/NOT FOR DISTRIBUTION TO U.S. NEWS WIRE SERVICES OR FOR DISSEMINATION IN THE U.S./ - Operations begin for first North American publicly-traded green real estate company -
TORONTO, Feb. 4 /CNW/ - ISG Capital Corporation. (TSX-V: SUS.P/SUS) (the "Corporation" or "ISG"), a capital pool company listed on the TSX Venture Exchange (the "Exchange"), is pleased to announce today that it has closed its previously announced qualifying transaction (the "Qualifying Transaction") and related private placement of common shares (the "Private Placement"). Details of the Qualifying Transaction and Private Placement can be found in the press release dated May 12, 2008, and the Information Circular dated August 22, 2008 both of which are available at www.sedar.com.
ISG has acquired an industrial distribution facility at 311 Ingersoll Road in Ingersoll, Ontario (the "QT Property"). This facility is certified BOMA BESt, is 100% leased and has lot coverage of only 23%, providing ISG with the opportunity to realize additional value from future expansion of the facility or re-development of the site. The Corporation plans to use the QT Property as the first demonstration of its strategy to enhance the value of commercial real estate through:
- proactive asset management; and
- the selective implementation of CleanTech initiatives which increase
environmental performance while offering attractive returns on
investment.
"As North America's first publicly-traded 'green' real estate company, our goal is to become the recognized leader in creating high performance buildings that offer reduced operating costs and encourage higher tenant retention," said David Ogden, ISG's President and CEO. "Given that less than 1% of all buildings in North America are considered 'green', we believe that there is an extraordinary opportunity to apply this strategy to build significant value for our stakeholders in a socially responsible manner."
ISG has identified a series of initiatives that it believes will significantly reduce operating costs for the QT Property and future acquisitions. Implementation of the initiatives for the QT Property will begin in the first quarter of 2009.
ISG also completed the Private Placement by selling 4,225,000 common shares at $0.50 per share for gross proceeds of $2,112,500. Proceeds of this financing were used in part to fund the purchase of the QT Property, and the balance will allow the Corporation to begin execution of its business plan over the following 12 months. "The completion of this private placement in the current market environment is a strong endorsement and affirmation of our unique business model and recognition of the market opportunity that ISG is now poised to realize", added Mr.
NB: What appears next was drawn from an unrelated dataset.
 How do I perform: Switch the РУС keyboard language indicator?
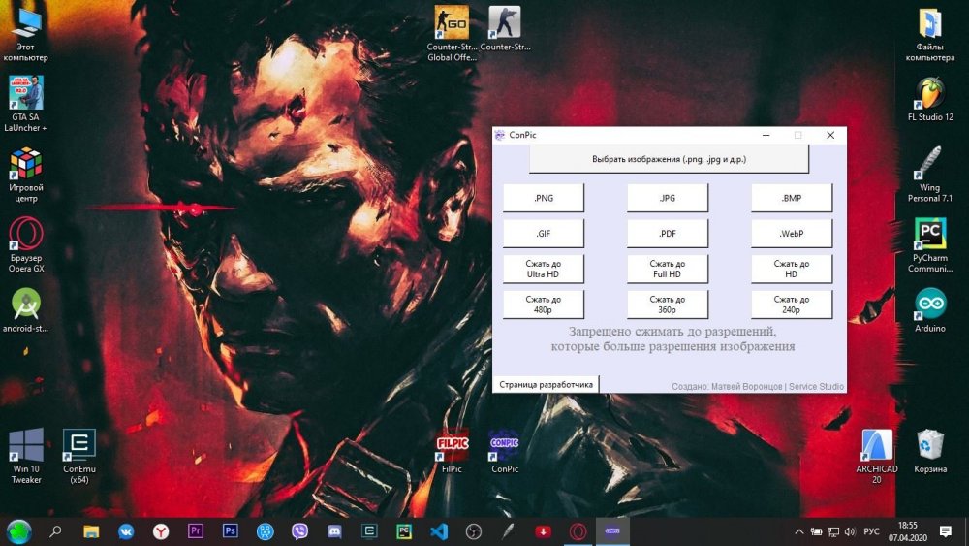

Ogden.
Certain directors and officers of the Corporation participated in the Private Placement, directly and indirectly, for an aggregate of 1,300,000 common shares of the Corporation, representing 30.76% of the shares issued pursuant to the Private Placement. All of the common shares issued to subscribers pursuant to the Private Placement are subject to a four-month hold period expiring June 4, 2009.
ISG anticipates that the Exchange will issue its Final Exchange Bulletin (as defined in Policy 2.4) in respect of the Qualifying Transaction within the next week at which time ISG will be listed as a "Tier 2" issuer and its ticker symbol will change from the current "SUS.P" to "SUS".
Pursuant to the terms of an escrow agreement dated February 3, 2009 among ISG, Computershare Investor Services Inc. and certain escrow security holders, an aggregate of 2,517,000 common shares of the Corporation issued pursuant to the Qualifying Transaction and Private Placement have been placed in escrow, whereby 10% of such shares will be released immediately, following issuance of the Final Exchange Bulletin. The balance of such shares will be released in tranches in accordance with the escrow agreement over the 36 months hereafter. The common shares placed in escrow consist of (i) 1,517,000 common shares issued to the vendor of the QT Property in partial satisfaction of the purchase price therefore and (ii) 1,000,000 common shares purchased by affiliates of the vendor of the QT Property in the Private Placement using a portion of the cash proceeds paid in satisfaction of the purchase price for the QT Property.
The transaction is subject to the final approval of the Exchange.
This news release contains "forward-looking statements" within the meaning of applicable securities laws relating to the completion of the transaction, including statements regarding the final approval of the transaction by the Exchange. Readers are cautioned not to place undue reliance on forward-looking statements. Actual results and developments may differ materially from those contemplated by these statements depending on, among other things, the risk that ISG may not receive final approval from the Exchange. The statements in this news release are made as of the date of this release. The factors identified above are not intended to represent a complete list of the factors that could affect ISG. Additional factors are noted under "Risk Factors" in the ISG's Information Circular dated August 22, 2008, a copy of which may be obtained on the SEDAR website at www.sedar.com.
The TSX Venture Exchange Inc. has in no way passed upon the merits of the transaction and has neither approved nor disapproved of the contents of this press release.